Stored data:
————————

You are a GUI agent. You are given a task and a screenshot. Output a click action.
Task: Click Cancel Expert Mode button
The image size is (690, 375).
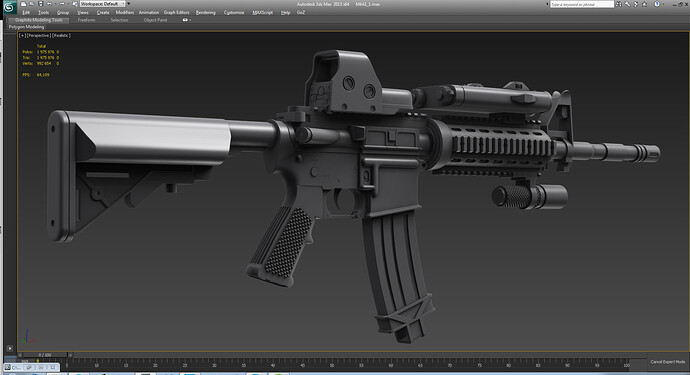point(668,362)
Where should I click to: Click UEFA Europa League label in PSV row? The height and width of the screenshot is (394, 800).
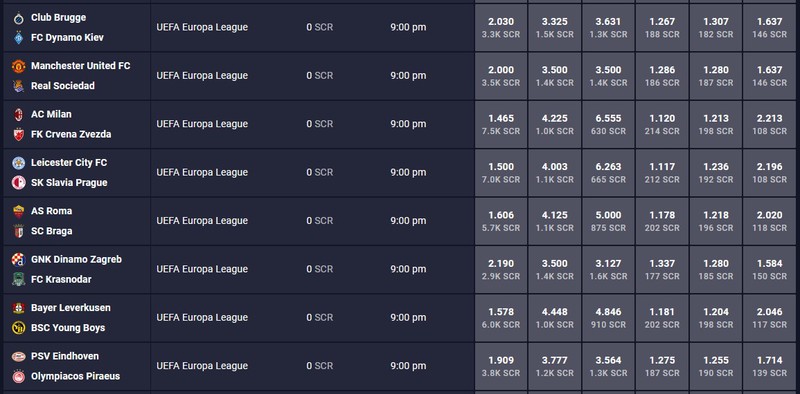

————————

## Problem description:
Output the full set of records above without changing a word, and drop the images.

## Written answer:
You are a GUI agent. You are given a task and a screenshot. Output a click action.
Task: Click Cancel Expert Mode button
The image size is (690, 375).
point(668,362)
Where should I click to: Click UEFA Europa League label in PSV row? The height and width of the screenshot is (394, 800).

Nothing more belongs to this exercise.